The version released on Blood and Chocolate was, according to Costello, ultimately "recorded live in the big, old studio at Olympic (before it was vandalized)". Costello noted that, during the sessions, "We also finally got a take on 'I Hope You're Happy Now' that had a little more humour to it than its originally murderous intent. It almost sounded like pop music". Stylistically, "I Hope You're Happy Now" has been dubbed a "garage rock" effort.

Ed Masley of The Arizona Republic described the song as one where Costello "ridicules [the girl who broke his heart] with 'He's got all the things you need and some that you will never/But you make him sound like frozen food/His love will last forever'." Costello said of the song's lyrics, "In the long run I'm happier to live with it being humorous, rather than murderous".

==Release and reception==
"I Hope You're Happy Now" was first released as the second track on Blood & Chocolate. An acoustic version of the song was released as the B-side to "I Want You" in November 1986, but no version of the track was ever released on a single of its own. Writer Graeme Thomson said of this choice, "With pop songs of the calibre of 'Blue Chair' and 'I Hope You're Happy Now' at his disposal, to release the doggedly uncommercial 'I Want You' and 'Tokyo Storm Warning'—both over six minutes long— as the first two UK singles was a willfully perverse move". The song has also been released on the compilation albums Girls Girls Girls and The Very Best of Elvis Costello.

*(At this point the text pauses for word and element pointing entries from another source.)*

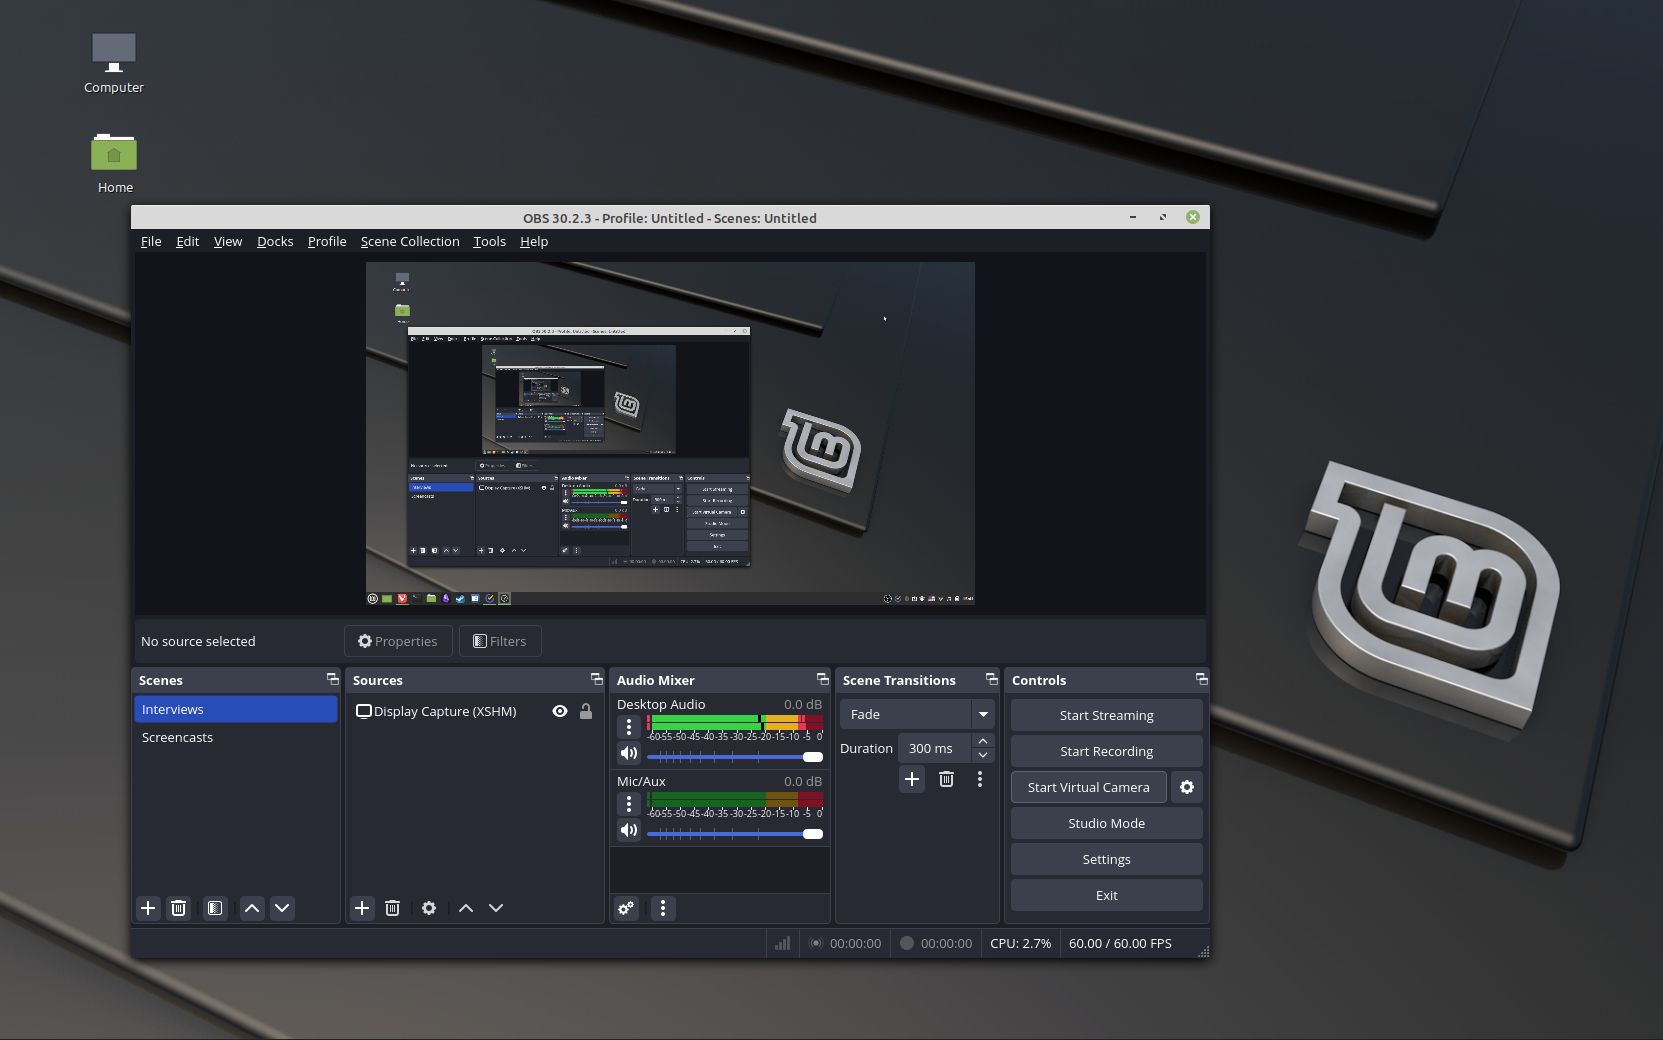Image resolution: width=1663 pixels, height=1040 pixels.
Task: Increase transition duration with the up stepper
Action: coord(982,741)
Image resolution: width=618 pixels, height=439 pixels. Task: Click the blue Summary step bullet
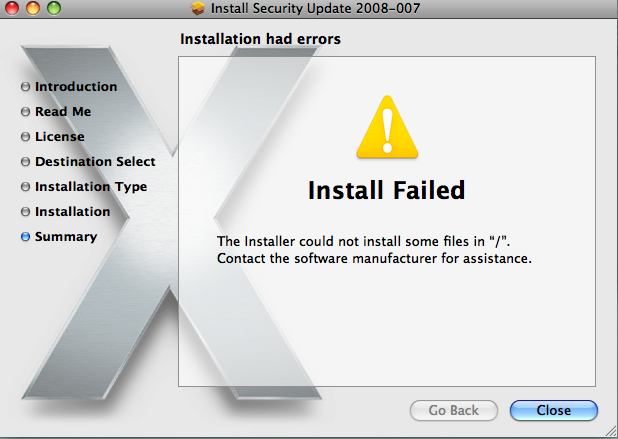click(x=25, y=236)
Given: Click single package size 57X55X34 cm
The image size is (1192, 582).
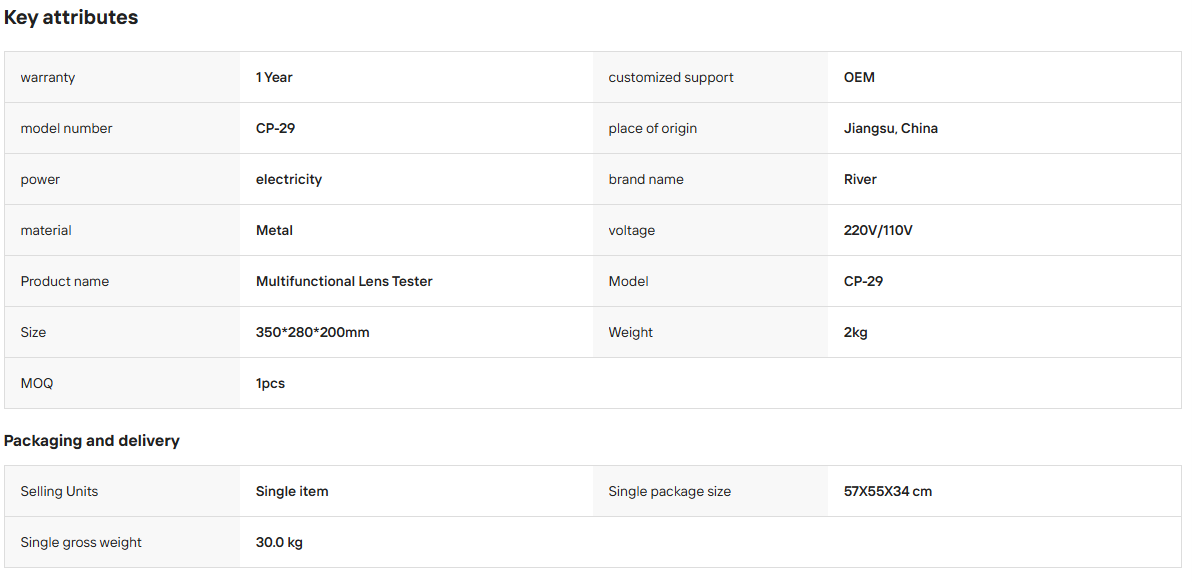Looking at the screenshot, I should tap(887, 492).
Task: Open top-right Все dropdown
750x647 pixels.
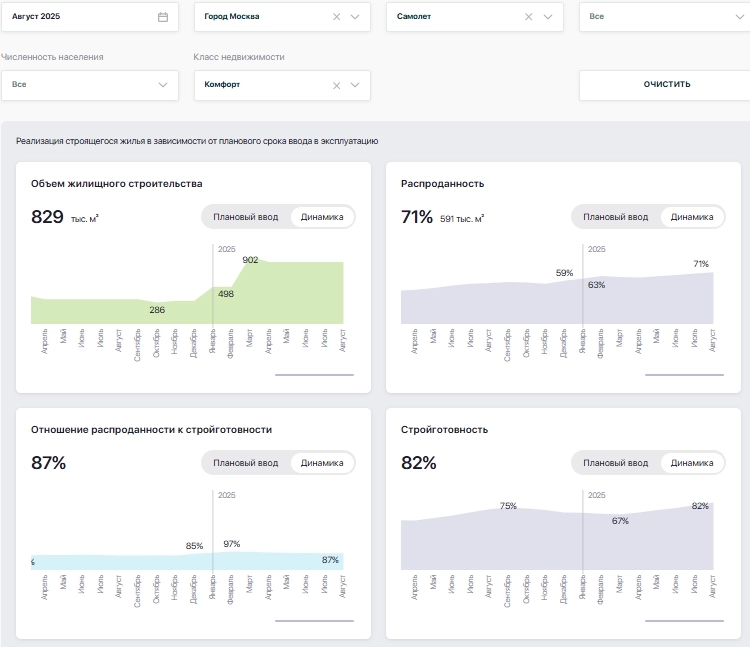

"I Hope You're Happy Now" has seen critical acclaim since its release. Ryan J. Prado of Paste Magazine ranked it Costello's 17th best song, called it "a song so instantly gratifying and anthemic I'm surprised it's impossible to put it at #1 on this list". He continued, "Costello's ability to talk shit about people with eloquence is second to none, and put into striking, reverential spotlight here". Stewart Mason of AllMusic said of the song, "Unlike the more studied attempts at recreating the old Attractions sound on 1994's Brutal Youth, this works perfectly, both as a nostalgia trip and as a song". Bryan Wawzenek of Diffuser.fm praised the song's "Beatle-esque beat", while Chris Mautner of The Patriot-News described it as his "favorite song".

==Live history==
Since its release, "I Hope You're Happy Now" has appeared frequently in Costello's live setlists. A version of the song appears on the Costello live album The Return Of The Spectacular Spinning Songbook. Costello continues to perform the song in his later career, playing it during his "Just Trust" tour in 2019.